Your economic destiny is more closely linked to your company's than you might think.
The wage divide has widened between workers at high-paying firms and those at low-paying companies over the past three decades, a trend consistent across U.S. regions and industries, new research shows.
That means that as top 1 percent wages skyrocketed between 1982 and 2012 -- climbing 94 percent, compared with a 20 percent gain for workers at the middle of the income distribution -- the divergence didn't come from superstar chief executives increasingly out-earning their own employees. It came as some companies doled out larger paychecks across the board and others fell behind, the authors of a new working paper write.
"There's this view out there that the main reason inequality is rising is because of super managers," Fatih Guvenen, a University of Minnesota economist who is among the paper's four co-authors, said in an interview. "We're arguing that it's the rise of super firms."
It's unclear what makes some companies stand-outs while others fall behind, Guvenen said. The researchers hypothesize that diverging productivity could be among the reasons. Highly skilled workers might also be concentrating at certain businesses.
"More research needs to be done to understand why inequality between firms has increased so much more than inequality within them," according to the paper, which Social Security Administration economist Jae Song and Stanford University's David Price and Nicholas Bloom also co-authored.
There is some variation between sectors, Guvenen said. For instance, in manufacturing, managers are pulling away from their employees on the payscale.
Still, in the bulk of industries -- including finance and services -- some companies are simply outshining the others.

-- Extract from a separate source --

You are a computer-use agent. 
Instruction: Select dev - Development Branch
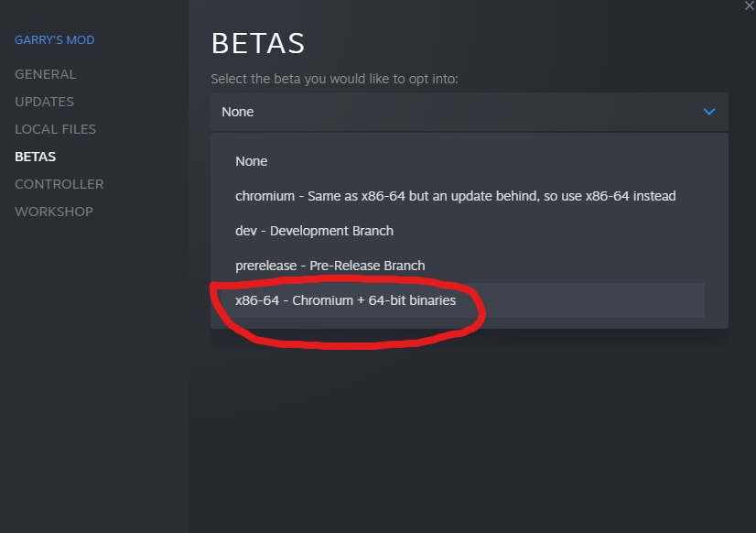click(x=314, y=231)
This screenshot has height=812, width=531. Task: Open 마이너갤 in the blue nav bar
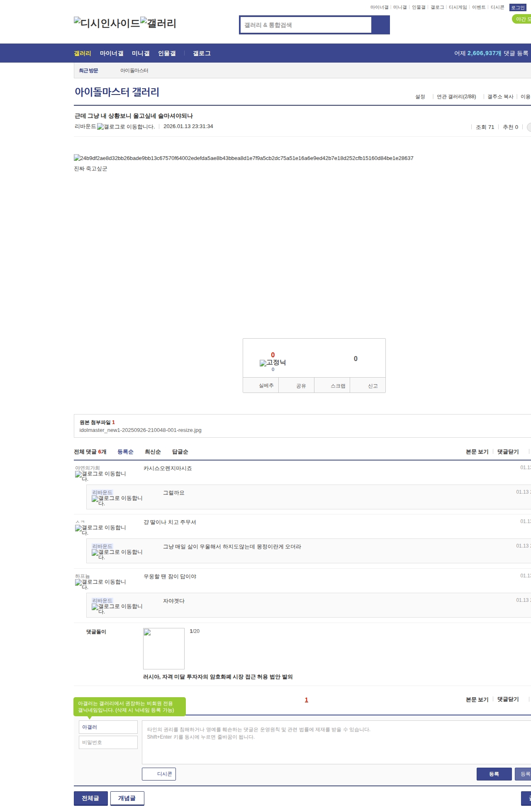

So much that "virtually all" of the income growth divergence between the top and the middle earner can be explained by the inter-company differences, the researchers said.
The authors note in the study that executive pay has been a major focus of inequality discussions: They contrast their own conclusions with those of Thomas Piketty, a French economist whose best-selling book “Capital in the Twenty-First Century” suggested that the rise of "super managers" -- executives with rapidly growing packages -- was a major contributing factor in boosting inequality.

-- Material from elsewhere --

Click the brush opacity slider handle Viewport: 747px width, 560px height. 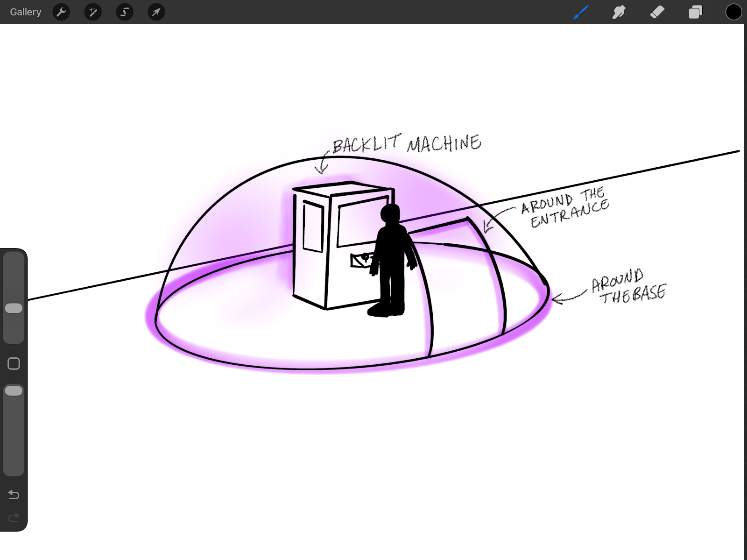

Piketty said this paper's findings aren't necessarily at odds with his own.
"All these evolutions tend to interact with each other," he wrote in an e-mail. "Exploding executive compensation can have an impact on the pay determination process in other segments of the labor market."
It's surprising that companies have played such a central role in boosting inequality, and the finding could have important policy implications, said Ben Zipperer, a research economist at the Washington Center for Equitable Growth.
"If it is the case that inter-firm inequality matters a lot, then what you want to do is make sure that there is equal opportunity in hiring practices,'' Zipperer said. "You want to get people into the door" at those higher-paying companies.
The paper used earnings data compiled by the Social Security Administration that counts wages and salaries, bonuses, exercised stock options and the dollar value of vested restricted stock units among income.